Soot is known formally as pm 2.5, which stands for particles 2.5 microns or smaller. Those microscopic particles are breathed most deeply into peoples lungs and can lead to heart attacks, strokes and asthma attacks.
A human hair is about 70 microns in diameter.
THREE POLLUTANTS DOMINATE
These pollutants have driven the local effort to control air pollution going back into the 1980s.
- Soot: Woodstoves accounted for much of the particle pollution until local and state officials put in place rules that reduced emissions, especially during inversions that trapped air in the winter.
The Valley barely missed exceeding the three-year standard in 2007 for the pollutants, which come directly from sources such as automobiles and burning wood. Since then, soot levels have dropped, due in part to fewer inversions and fewer miles driven during the recession.
- Carbon monoxide: From 1978 to 2003, the Valley was pushed into nonattainment for the odorless, colorless gas produced by burning fossil fuels. It interferes with the ability of blood to carry oxygen to organs and tissue, slowing reflexes, causing confusion and reducing the ability to learn.
Federal tailpipe emission limits required all cars to reduce carbon monoxide beginning in the mid-1970s. As older cars disappeared, the carbon monoxide problem in the Treasure Valley dissipated.
- Ozone: Just as soon as that problem disappeared, a tougher, more complex problem arose. Ozone is a form of oxygen that can aggravate existing respiratory and cardiac conditions and cause permanent damage to the lungs.
Ozone forms when nitrogen oxide, emitted primarily from cars, mixes with volatile organic chemicals in the atmosphere and is cooked by sunlight. The chemicals come from a wide variety of sources, fumes from gas stations and tank farms.
STATE STEPS IN
In 2008, the Treasure Valley barely avoided exceeding the federal ozone standards. The Idaho Legislature and Gov. Butch Otter approved a law that required auto testing in Ada which already required tests in all but Kuna and Canyon counties.
The majority of people recognized that something needed to happen, said Toni Hardesty, then Idaho Department of Environmental Quality Director and now executive director of the Idaho Nature Conservancy.
After a long fight, Canyon County joined Ada in 2010 in an auto-testing program that forced the worst-polluting cars to be cleaned up. It made the Treasure Valley the only region in the country to implement auto testing without federal requirements.
Since then, the Treasure Valley has stayed below the federal eight-hour ozone standard. The Obama administration delayed lowering the limit in 2011. DEQs Louks expect the tougher standards to come back soon, which again would place the Valley close to exceeding the federal standard.
If that happens, it could mean restrictions for industry, small business and road-builders that would last at least 20 years. DEQ would have to write an air quality management plan for getting back into attainment.

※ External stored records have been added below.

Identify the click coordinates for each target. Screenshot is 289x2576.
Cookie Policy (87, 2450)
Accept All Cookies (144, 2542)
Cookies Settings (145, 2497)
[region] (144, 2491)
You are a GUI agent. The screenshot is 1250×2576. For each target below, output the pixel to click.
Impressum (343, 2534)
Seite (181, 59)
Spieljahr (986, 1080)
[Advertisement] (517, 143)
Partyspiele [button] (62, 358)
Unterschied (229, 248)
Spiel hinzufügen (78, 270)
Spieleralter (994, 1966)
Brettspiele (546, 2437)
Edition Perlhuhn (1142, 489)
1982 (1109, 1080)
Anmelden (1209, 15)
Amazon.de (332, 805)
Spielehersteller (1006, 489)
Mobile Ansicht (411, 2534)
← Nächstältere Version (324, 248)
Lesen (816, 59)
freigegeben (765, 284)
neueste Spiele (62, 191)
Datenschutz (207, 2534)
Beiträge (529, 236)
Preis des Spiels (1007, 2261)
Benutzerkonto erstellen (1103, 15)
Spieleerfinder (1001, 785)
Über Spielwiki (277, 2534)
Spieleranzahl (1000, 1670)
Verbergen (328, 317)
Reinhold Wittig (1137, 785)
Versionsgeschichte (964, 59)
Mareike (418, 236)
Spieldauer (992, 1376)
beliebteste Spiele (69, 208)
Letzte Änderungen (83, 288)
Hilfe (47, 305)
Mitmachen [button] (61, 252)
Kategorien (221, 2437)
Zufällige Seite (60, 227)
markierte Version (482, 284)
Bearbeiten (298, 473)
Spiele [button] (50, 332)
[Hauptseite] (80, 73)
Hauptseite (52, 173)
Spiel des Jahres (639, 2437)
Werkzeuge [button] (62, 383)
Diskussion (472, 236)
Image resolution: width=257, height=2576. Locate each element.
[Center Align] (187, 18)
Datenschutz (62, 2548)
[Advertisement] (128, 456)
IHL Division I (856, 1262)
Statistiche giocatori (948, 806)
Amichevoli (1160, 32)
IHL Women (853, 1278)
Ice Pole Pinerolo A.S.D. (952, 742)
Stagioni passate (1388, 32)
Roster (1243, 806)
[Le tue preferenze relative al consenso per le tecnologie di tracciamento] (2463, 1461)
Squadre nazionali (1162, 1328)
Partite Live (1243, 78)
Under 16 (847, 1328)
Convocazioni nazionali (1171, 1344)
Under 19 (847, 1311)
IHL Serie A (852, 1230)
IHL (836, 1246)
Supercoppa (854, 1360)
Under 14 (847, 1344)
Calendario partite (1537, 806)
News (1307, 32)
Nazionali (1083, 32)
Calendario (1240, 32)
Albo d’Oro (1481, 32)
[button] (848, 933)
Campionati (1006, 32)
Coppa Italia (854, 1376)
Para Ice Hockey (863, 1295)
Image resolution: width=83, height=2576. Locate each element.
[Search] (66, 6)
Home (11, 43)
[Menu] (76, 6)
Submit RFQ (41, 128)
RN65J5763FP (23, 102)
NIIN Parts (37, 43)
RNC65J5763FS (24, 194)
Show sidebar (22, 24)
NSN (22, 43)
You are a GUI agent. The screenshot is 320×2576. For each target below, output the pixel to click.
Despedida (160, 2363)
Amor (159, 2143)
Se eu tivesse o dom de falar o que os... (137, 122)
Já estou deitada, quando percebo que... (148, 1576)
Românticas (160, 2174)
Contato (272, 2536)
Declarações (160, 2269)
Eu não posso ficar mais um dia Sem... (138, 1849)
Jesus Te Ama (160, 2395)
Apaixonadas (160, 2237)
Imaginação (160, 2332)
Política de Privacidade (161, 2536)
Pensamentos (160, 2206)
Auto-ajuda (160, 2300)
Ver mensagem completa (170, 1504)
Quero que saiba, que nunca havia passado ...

If the states plan is rejected by the EPA, or environmentalists win a challenge in court as they did in 1999 here, EPA would have veto power over federally funded road and transportation projects.
MASS TRANSIT COULD BE NEEDED EVENTUALLY
In the long run, vehicle testing and other steps that have worked wont be enough, according to models by Community Planning Association of Southwest Idaho, the regional organization known as COMPASS.
Growth will overwhelm the benefits of testing and having cleaner automobiles unless people get out of their cars, said Matt Stoll, COMPASS executive director. That means communities will need better mass transit systems.
Lack of money stands in the way, Stoll said. The Idaho Legislature has been unwilling to approve local option taxing authority.
Regardless of ozone, mass transit is needed for the Valley as we continue to grow and gas prices go up, Stoll said.